# [Texto del ejercicio]
□ □ □ □ □

Cercano a la desesperación por conseguir fama y fortuna ideó un nuevo lance que pasaría a la historia. Ataviado con ridículos ropajes y pintado íntegramente de blanco, aguardaba petrificado al toro subido en un pedestal en el centro de la plaza. Su única obligación era la de mantenerse inmóvil, en la confianza de que su aspecto marmóreo confundiera al astado, que le ignoraría creyéndole una estatua. Acababa el siglo XIX y el público acogió con alborozo tal alarde de creatividad. El invento del torero valenciano fue extendiéndose por España. Surgieron imitadores que se jugaban la vida haciendo el Don Tancredo. Dada la peligrosidad del lance y las cogidas que ocasionaba, la autoridad competente actuó con sensatez al prohibirlo a mitad del siglo pasado.
Gracias a la tauromaquia, la sabiduría popular ha atribuido el calificativo de Don Tancredo a quien se inhibe de tomar decisiones que le competen y corresponden. Permanecer pasivo, sin mover un solo músculo mientras ocurre algo que nos debería obligar a intervenir es una buena manifestación de tancredismo. ¿Les suena?
Después de centenares de entrevistas a las espaldas y largos años dedicados al oficio de las personas en las organizaciones, me encanta escuchar a los demás. Es un atractivo de esta apasionante profesión, que para otros sólo es un negocio. En los últimos meses me ha venido este personaje a la cabeza, mientras entrevistaba a directivos. Varios de ellos aludían a este concreto perfil en sus empresas y lo retrataban con precisión. Lo sorprendente es que no se referían a casos efímeros, en los que la estancia en el puesto hubiera sido breve. Parecería lo lógico, una vez corroborada la tendencia a la inacción e indecisión del tancredista.
Pero no, se referían a directivos en puestos de relevancia durante largos periodos, que incluso habían promocionado.
¿Cómo se puede permanecer años en una posición directiva de elevada responsabilidad, actuando como Don Tancredo? Después de pensarlo un poco y revisar la memoria, se me vienen a la cabeza algunos, seguro que a ustedes también. En mi caso tiene menos mérito.

□ □ □ □ □

# [Datos mostrados]
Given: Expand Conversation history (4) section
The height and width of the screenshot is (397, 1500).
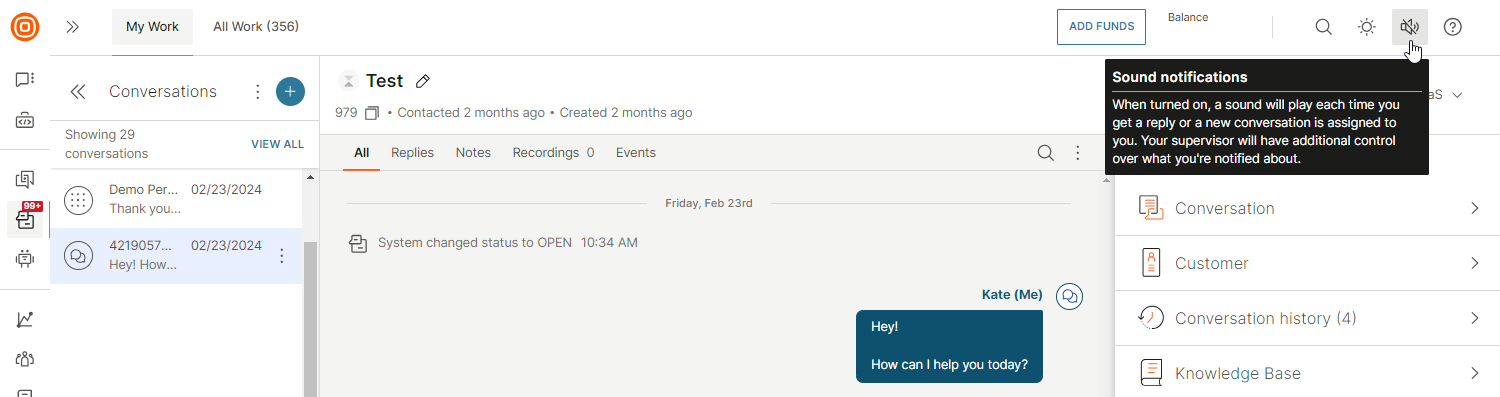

□ □ □ □ □

# [Ejercicio 1]
Según el texto sobre Don Tancredo, ¿de qué color se pintaba íntegramente el torero para aguardar al toro?
# [Ejercicio 2]
Edita el texto sobre Don Tancredo: reproduce el fragmento desde "Cercano a la" hasta "del siglo pasado." y sustituye "pedestal" por "podio".
# [Ejercicio 3]
Prosigue el texto sobre Don Tancredo a partir de su última frase.

# [Resultado 1]
De blanco.

# [Resultado 2]
Cercano a la desesperación por conseguir fama y fortuna ideó un nuevo lance que pasaría a la historia. Ataviado con ridículos ropajes y pintado íntegramente de blanco, aguardaba petrificado al toro subido en un podio en el centro de la plaza. Su única obligación era la de mantenerse inmóvil, en la confianza de que su aspecto marmóreo confundiera al astado, que le ignoraría creyéndole una estatua. Acababa el siglo XIX y el público acogió con alborozo tal alarde de creatividad. El invento del torero valenciano fue extendiéndose por España. Surgieron imitadores que se jugaban la vida haciendo el Don Tancredo. Dada la peligrosidad del lance y las cogidas que ocasionaba, la autoridad competente actuó con sensatez al prohibirlo a mitad del siglo pasado.

# [Resultado 3]
Por propia experiencia en varias empresas y en Recursos Humanos, tengo un buen muestrario. Les doy unos rasgos característicos del perfil: no se mojan ni debajo de la ducha, se alinean siempre con la superioridad evitando discrepar o ser incómodos, se abstienen de tomar decisiones que les puedan meter en problemas, se comprometen con sus colaboradores sólo hasta donde no peligre su propio statu quo, prefieren enviar a sus tropas al frente de batalla mientras permanecen en la retaguardia. Como resultado, pueden permanecer años en sus puestos sin el menor desgaste, confundidos con el paisaje, como apéndices organizativos, cuya utilidad ignoramos aunque tampoco estorban mientras no se infecten.
Todos nos hemos lavado las manos como Pilatos en alguna ocasión.
Al fin y al cabo, el cerebro sano tiene como prioridades mantener la vida y evitarle problemas. Pero ser un buen directivo entraña compromiso, defender la posición, mantener el criterio o frenar las injusticias, arrimarse al toro con arte y valor. Antes o después, a Don Tancredo no le esperan los honores de la Puerta Grande, sino la indiferencia de la memoria colectiva o el menosprecio del respetable bajo una lluvia de almohadillas.